Clearly Jesus welcomed her interruption as He walked to the ruler's house. God's only-begotten Son became Man in order to be the perfect interruption for sinners caught in the snares of death that surround us.
Jesus is our only hope when facing death. The first words out of Christ's mouth when He arrives at the ruler's house dispense with the snares of death surrounding the death scene. And when Jesus came to the ruler's house and saw the flute players and the crowd making a commotion, He said, "Go away, for the girl is not dead but sleeping." Who would tell mourners at a funeral to leave because the girl whom they mourn is not dead? Only Jesus could say such a thing and mean it. The mourners laughed at Him, but Jesus gets the last laugh.

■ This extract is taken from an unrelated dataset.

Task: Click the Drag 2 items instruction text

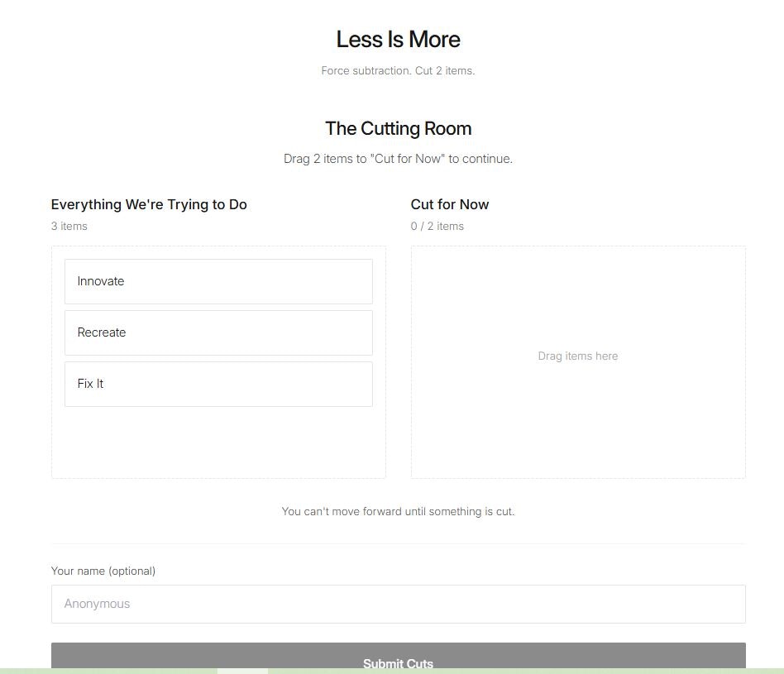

He went in and took her by the hand, and the girl arose. Here we see a preview of Judgment Day when Jesus will speak to His beloved children who have fallen asleep in the sleep of death and speak them awake. This incident and all other instances of resurrection in Holy Scripture make fools laugh. There is no way that something as dead as a ruler's daughter or as dead as Lazarus, can stand up and live, but they do live: one with the grasp of a hand, and the other with a word spoken from outside the tomb.

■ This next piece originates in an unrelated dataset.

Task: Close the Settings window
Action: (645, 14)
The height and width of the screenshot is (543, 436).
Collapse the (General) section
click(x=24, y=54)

Saint Paul prays for and exhorts the Colossians to [Give] thanks to the Father, who has qualified you to share in the inheritance of the saints in light. He has delivered us from the domain of darkness and transferred us to the kingdom of His beloved Son, in whom we have redemption, the forgiveness of sins. Both women in the Gospel reading are qualified to share in the inheritance of the saints in light. Both will live again in the resurrection. Both are partakers of the inheritance promised for them from the foundation of the world. This is their hope because of Jesus Christ. Paul's prayer and exhortation are for you also!
Though the snares of death surround you, the prayers of you who the Father has qualified to share in the inheritance of the saints in light -- whether they are for big or small or even impossible things -- are no bother to Our Lord. Don't pull this Mid-West pious Lutheran gambit. Don't try to protect God from your feelings. Don't act all shy and self-conscious. That is an insult to God. Prayer is an act of intimacy. To hold back, to holdout on God, is an indication that you don't trust Him. If you won't bring all your cares and concerns to God, it means that you think He will laugh at you or won't care or will think you are foolish. Either that or you don't think He has the power to answer. God desires that you open your heart to Him in prayer, to lay yourself vulnerable.

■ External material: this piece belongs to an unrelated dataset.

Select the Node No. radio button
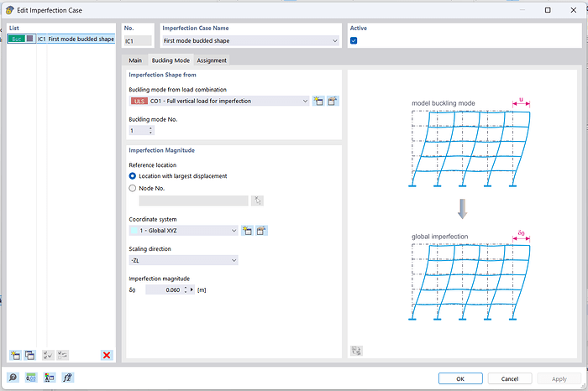 (x=133, y=189)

Why won't you trust Him? REPENT. Do not be afraid. He loves you. He loves your prayers. He is not shocked by them. He is your Father who shows compassion to His children (Psalm 103).
This is your hope as well because of Jesus Christ. There is no guarantee that He will walk into your bedroom, take you by the hand, and heal you or your loved one from death. He is not present in the way that He was then in order for you to touch His garment and live. Nevertheless, there is hope when the snares of death surround us because of Jesus Christ. He will wake you up from the sleep of death on Judgment Day. He will wake you up and change your body into a body like His. You will wake up as you wake up from a lazy afternoon nap -- refreshed, alert, and renewed.
This hope is yours now, but not yet accomplished. The consummation of all things remains in God's hand. In the meantime, we have a foretaste of the feast to come in the Divine Service. Eating and drinking His true Body and true Blood prepares us for the never-ending Supper in Paradise where the lamb of God Who takes away the sin of the world is face-to-face with His children, His redeemed.
There is also a connection in the touching. Jairus asked Our Lord to lay His hands upon the girl, but instead Our Lord took her hand, as though she was laying hands on Him. The woman with the discharge reached out her hand and grasped Our Lord's garment.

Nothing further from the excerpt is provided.